_Page text_
----

Organizing Committee

President, Kagawa Nutrition University

Yoshiko Kagawa

profile

Born in Tokyo in 1931.
Graduated from Tokyo Women’ s Medical University.
Obtained a PhD from the Graduate School of Medicine, The University of Tokyo.
Studied Home Economics at the University of California Graduate School.
Opened the Nutrition Clinic at the Kagawa Nutrition Institute for Education.
Taught at Kagawa Nutrition University.

currently

President, Kagawa Nutrition University

Yoshiko Kagawa

A physician’s job is not to wait for people to become sick but to keep them from getting sick.

My mother, who was a medical doctor and founded Kagawa Nutrition University, was from Motomiya, Wakayama Prefecture. She and my father met at the Shimazono Clinic of Internal Medicine at Tokyo Imperial University and married one year before I was born. My parents were doing research into beriberi that had inflicted so many people at the time and seemed incurable that Japan was considered a sickened country. With the help of my father, my mother launched the Katei Shokuyo Kenkyukai (the predecessor of the university today). During my junior high school days, the war grew and I ended up spending everyday making balloon bombs at a factory feeding the war effort.
Two months before war’s end, I evacuated, Gunma Prefecture, where I lost my father. With little room other than to concern myself with continuing my studies, I enrolled in medical school. After graduating, I did research into the metabolism of iron at graduate school and later studied manganese deficiency while abroad, but I was very worried about the future of Japan when I saw the obesity problems during my studies in the USA.

----

_Data extract_
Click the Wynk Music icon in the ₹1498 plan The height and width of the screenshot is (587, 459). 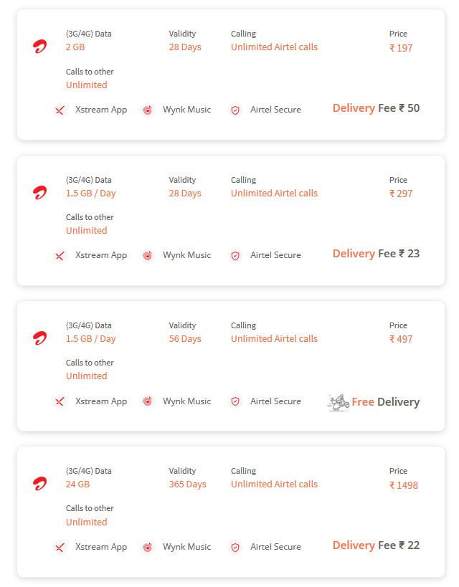pyautogui.click(x=148, y=548)
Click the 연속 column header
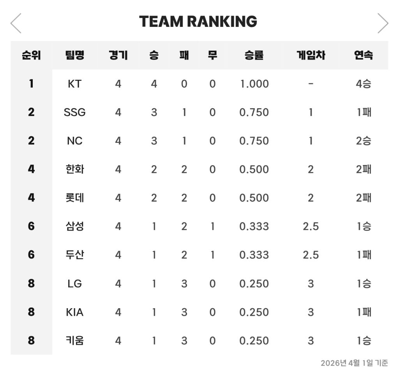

----

_Task objective_
Continue the Yoshiko Kagawa account above, picking up right after its last sentence.

_Result_
Once back in Japan, I decided to work at my mother’s university where I opened a nutrition clinic to test the“KNU diet” (diet in which foods are divided into 4 groups and one watches one’s weight by eating a balanced diet and counting calories) that my mother conceived. I have continued with that ever since. Obesity leads to diabetes and other dreadful diseases. Moreover, the Japanese and other peoples of Asia whose main staple is rice, especially Well-milled rice, readily incur vitamin B1 deficiency and beriberi, because Well-milled rice cut the vitamin B1 content to 1/4 of Well-milled rice with embryo. It is a very wasteful eating habit. Therefore, I recommend them to eat Well-milled rice with embryo.
I am truly excited that, gracious of everyone’s efforts, this international symposium is being held in my mother’s native land of Wakayama. I hope to convey to the people of Wakayama the importance of directly improving one’s eating habits through the citizens’ forum and other venues.

Hobbies: Photography. I particularly enjoy taking pictures of friends in a natural state and giving photos to them.
In Wakayama: I’d like to see Tanabe and other places of my mother’s past, but I am very much looking forward to the direct encounters with the people at the citizens’forum.